Charlie Sizemore

Charlie SizemoreArtist: Charlie Sizemore
Location: Burlington, Massachusetts

In addition to being one of Bluegrass music’s most distinctive and expressive vocal stylists, Charlie Sizemore is also recognized as being one of its most literate and thoughtful songwriters, with impeccable taste in choosing lesser-known, under-appreciated, well-written tunes by other writers.

Based in Nashville, where he runs a successful law practice, Sizemore has moved a long way from his roots in eastern Kentucky, on Puncheon Creek, in the state’s quintessentially Appalachian county, Magoffin. In other ways, however, he is as deeply close as ever, as connected to the sources of his musical inspiration as when he joined Ralph Stanley’s Clinch Mountain Boys at age seventeen, replacing the late Keith Whitley, for the next nine and a half years.

“Charlie Sizemore gave me nine and one half years of honest and dependable service as lead singer in the late seventies and early eighties”, Stanley reflects today. “He was one of my top lead singers that I have had through the years. Charlie knows music and knows how to make it right.”

Not only did Sizemore give his boss Ralph Stanley “honest and dependable service,” but during that time all of Sizemore’s earlier experience and influences paid off and led to the creation of one of the most subtle and sophisticated styles of lead singing in Bluegrass today. His remarkable tone and understated attack, more like a reading of the song than a mere performance, underpin the notion that he is truly a singer’s singer, possessed of exquisite taste and feeling.

Within a month of leaving the Clinch Mountain Boys, Sizemore enrolled at the University of Kentucky, and after matriculating attending graduate school in history at Middle Tennessee State University for a while before switching paths and moving to Nashville, where he earned his law degree and passed the bar exam. By that time, he had married and started a family, with two small children, and he felt that the legal profession would be a more dependable way to support them. As the years passed, however, he grew restless and began the Charlie Sizemore Band. He recorded a series of highly-acclaimed Bluegrass albums, chief among them (and perhaps his most personal) “In My View” as well as a full-length album of Tom T. Hall songs.

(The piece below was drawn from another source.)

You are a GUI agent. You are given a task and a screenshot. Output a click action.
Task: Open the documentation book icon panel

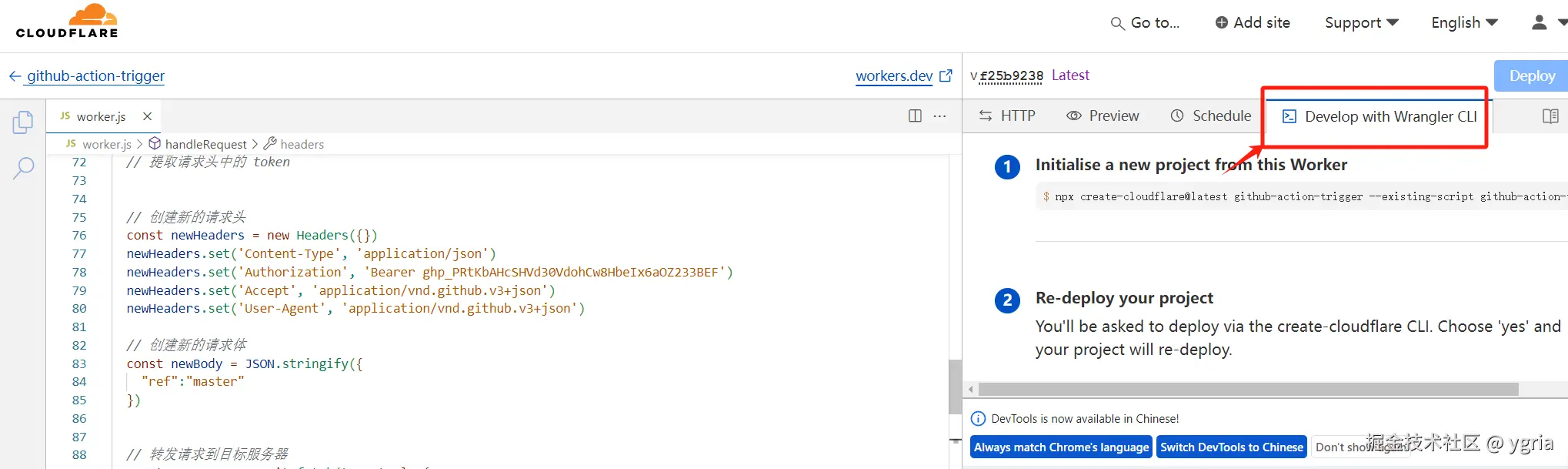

The “Good News” in the title of Charlie Sizemore’s new album, his first for Rounder and available in stores August 14, 2007, is that he is back — back to recording and back out on the road. He has indeed been missed during his lengthy hiatus of the past several years, devoted to building his law practice and raising his family. He nonetheless made time to collaborate with co-producer – “co-equal” Charlie calls him – Buddy Cannon to make Good News. Of Buddy’s contribution to Good News, Sizemore says, with typical Sizemore modesty, “it simply could not have been done without him.”

Cannon himself returns the favor and says straightforwardly that no one else’s voice makes him feel the way Charlie’s does. Putting their heads together, the two came up with a sterling set of songs, each memorable in its own right, including some new Sizemore originals and some tunes that are favorites of Charlie’s going back several years. Sizemore’s goal was “to make a record that sounds like the records I liked growing up” to capture the vibrancy and “aliveness” that he first heard in recordings of Red Allen, the Stanley Brothers, and Flatt & Scruggs. Doing so represented a huge leap of faith for a perfectionist with obsessive tendencies in the studio like Sizemore, but one which ultimately brought out the best in singers, players, and producers.

More modestly, however, this was a record made “live,” and with minimal pressure; it’s the quickest record Sizemore has made since his younger days of recording with Ralph Stanley. “Silver Bugle”, a song drawn from local Puncheon Creek Civil War lore, is an idea Sizemore has carried around with him for fifteen years. Written with Tom T. and Dixie Hall, it has already become a favorite in his live performances. Cannon and Sizemore wrote “I Won’t Be Far From Here”, inspired by an old necktie of Carter Stanley’s placed by their side while they were writing the song, virtually channeling the feel of the late Carter Stanley’s songs.

The many musical highlights of Good News amply testify to the richness and depth of Sizemore’s influences and background, from playing music with his father in a band lead by local east Kentucky musician/showman/bootlegger Lum Patton to his time with Melvin Goins prior to joining Ralph Stanley’s Clinch Mountain Boys, and then going off to form his own band and make his own recordings.

To this day, Charlie takes with him the spirit of humble perseverance and dedication set forth by his heroes — mountain men at heart who were true to their word, worked diligently, and endlessly honed their craft. True to his word, Charlie Sizemore’s new album title, Good News, is just that.